Time for our newest monthly installment in the feature that both educates and amuses as we venture to the past to find out just how those phrases we all love so much came to be.




bygones No sense crying over the past…

Let bygones be bygones – In the 15th century, a bygone was simply ‘a thing that has gone by’, i.e. a thing of the past.

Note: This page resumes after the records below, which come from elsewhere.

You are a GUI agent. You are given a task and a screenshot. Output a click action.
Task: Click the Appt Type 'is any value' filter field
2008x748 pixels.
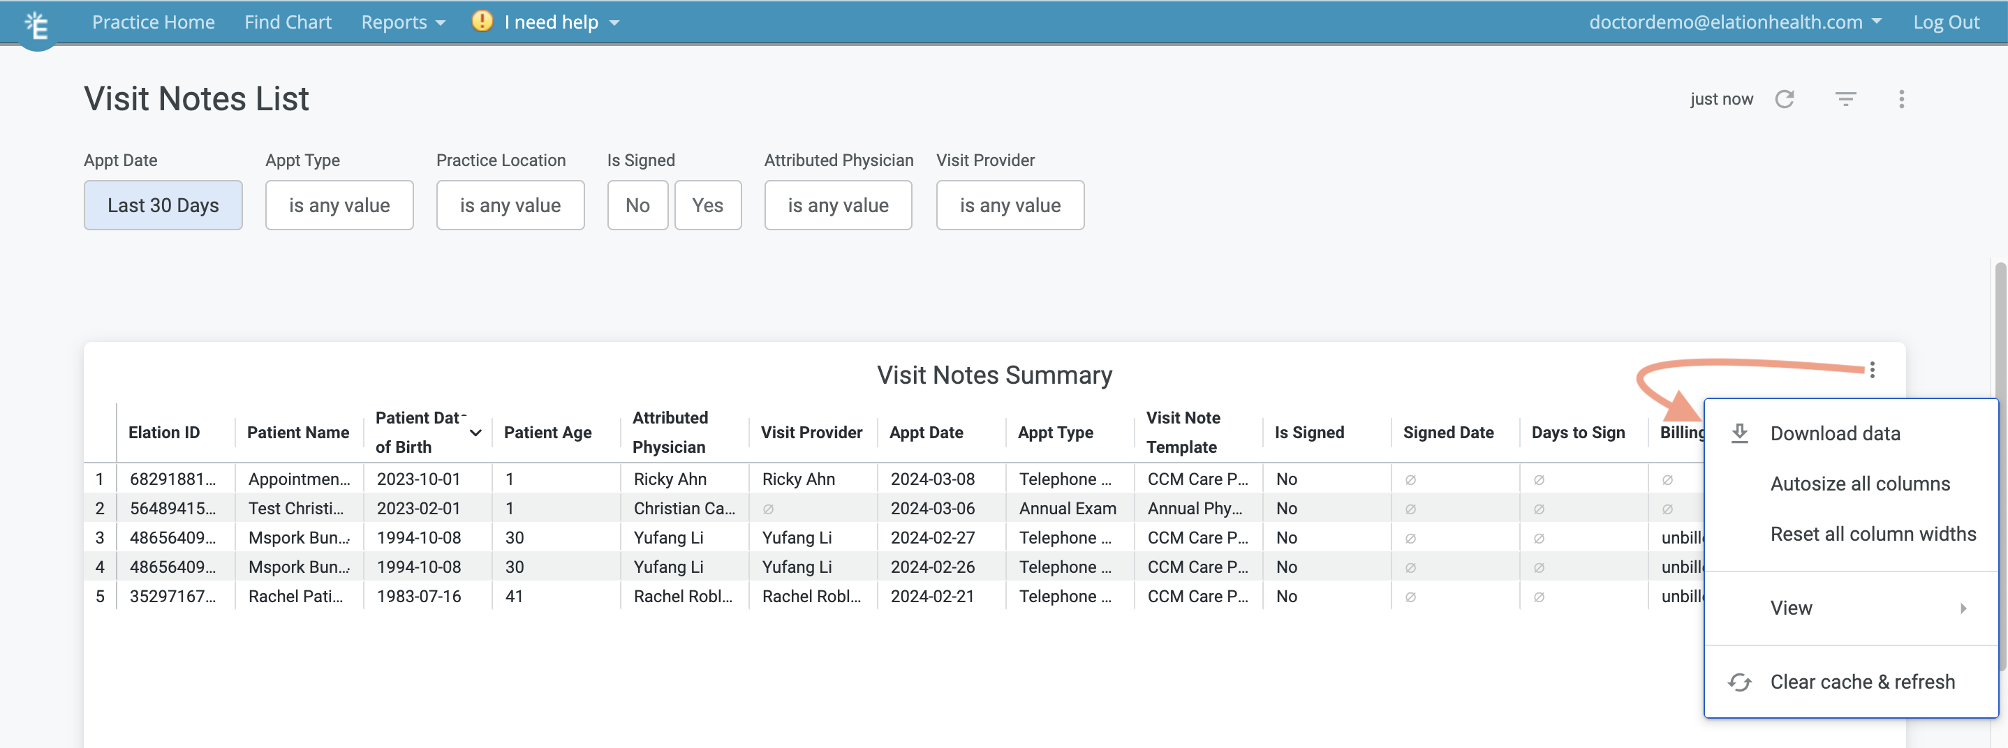tap(339, 205)
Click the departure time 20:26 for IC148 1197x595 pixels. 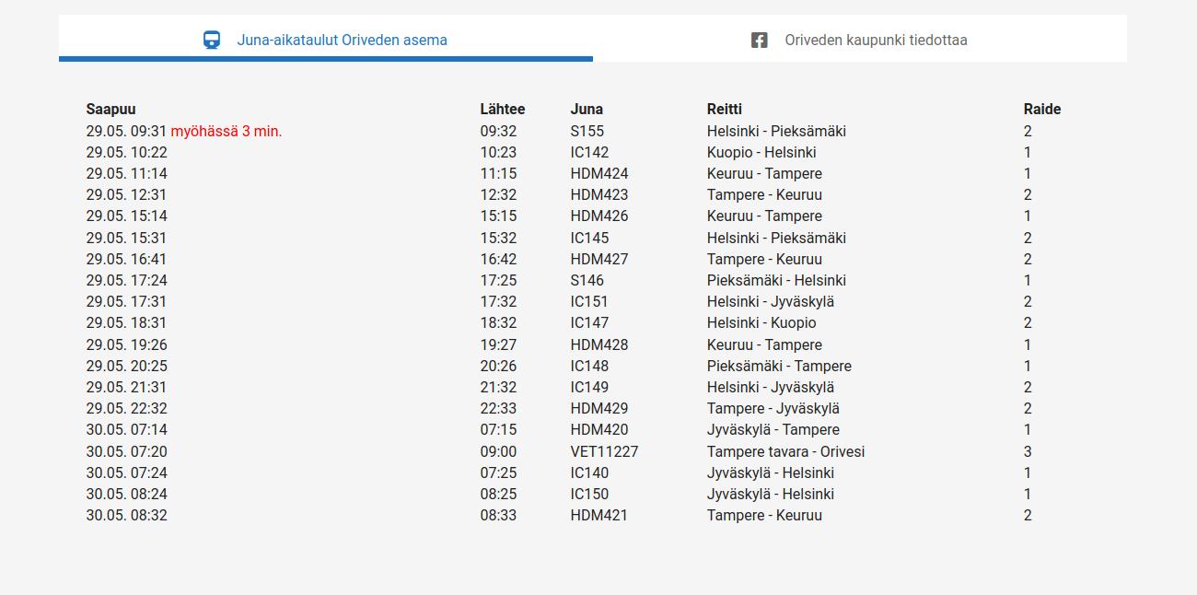(498, 367)
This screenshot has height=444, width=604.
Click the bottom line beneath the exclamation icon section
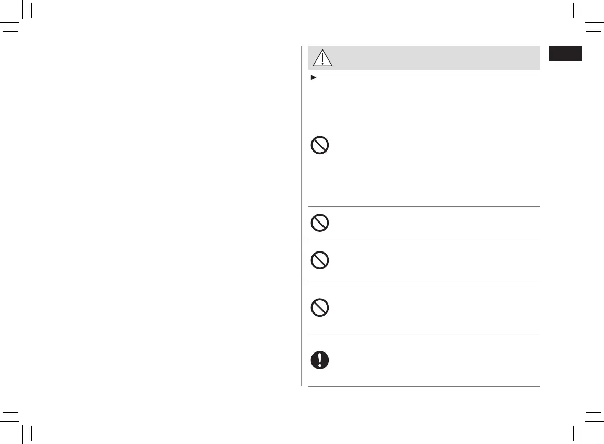tap(423, 387)
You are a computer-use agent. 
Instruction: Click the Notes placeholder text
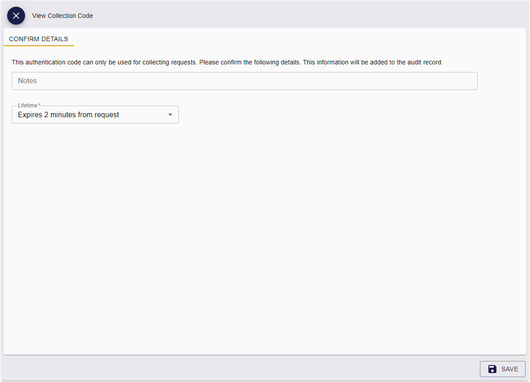(27, 81)
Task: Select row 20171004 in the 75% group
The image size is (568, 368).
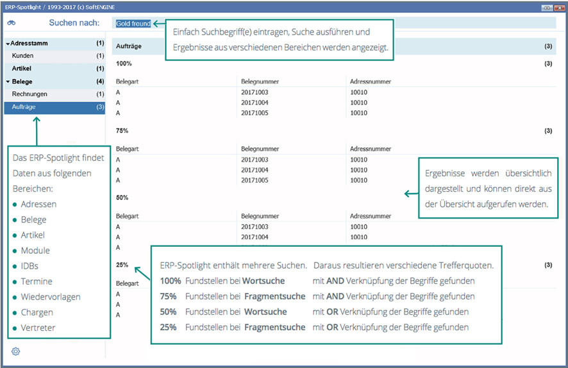Action: (x=255, y=170)
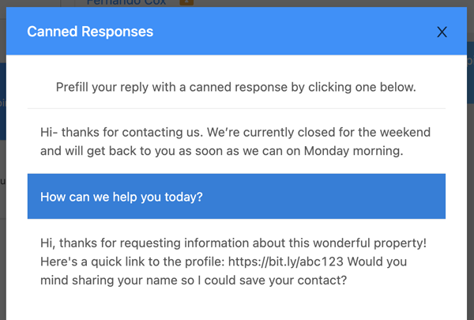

As time progressed, ‘bygones’ came to refer specifically to past events that had an unpleasant tinge to them; for example, quarrels or  debts.   So, there is a little more to the phrase ‘let bygones be bygones’ than to the more literal ‘let sleeping dogs lie’ or the old proverb ‘let all things past, pass’.  ‘Let bygones be bygones’ uses both  meanings of the word ‘bygones’ and  means, in extended form,  ‘let the unpleasantness between us become a thing of the past’.

silver liningTime to look up, for things to look up.

Every cloud has a silver lining –

The phrase, meaning every bad situation has some good aspect to it, has its origin in one of the old masters, John Milton, who coined the phrase in Comus: A Mask Presented at Ludlow Castle, 1634:

…Was I deceived, or did a sable cloud Turn forth her silver lining on the night? I did not err; there does a sable cloud Turn forth her silver lining on the night, And casts a gleam over this tufted grove.

‘Clouds’ and ‘silver linings’ were referred to often in literature from then onward, usually citing Milton and frequently referring to them as Milton’s clouds. The first occurrence of our familiar phrase came in 1840, England:

…”there’s a silver lining to every cloud that sails about the heavens if we could only see it.”

After the Victorian era, the current form began to show up more often.


rains poursSo, is it happy or sad?

When it rains, it pours – This phrase is universally used as a sign of bad news, but originally it was for either good or bad.

“One stroke of good (or ill) fortune is often followed by many other instances of luck (or misfortune) when you least expect them.”  The proverb dates back to the eighteenth century. In 1726, English physician John Arbuthnot published a book entitled ‘It Cannot Rain But It Pours.’ Jonathan Swift and Alexander Pope collaborated on an essay entitled “It Cannot Rain But It Pours.”

The saying, in a slightly different form, is the slogan for Morton Salt.  The company developed a salt that would be free-running even in damp weather. In 1911, a little girl with an umbrella and her now-famous slogan, ‘When It Rains It Pours,’ were created to promote this new product in a national consumer advertising campaign.

Despite the free-flowing salt, most people use this phrase with a sad shake of the head and a resigned sigh.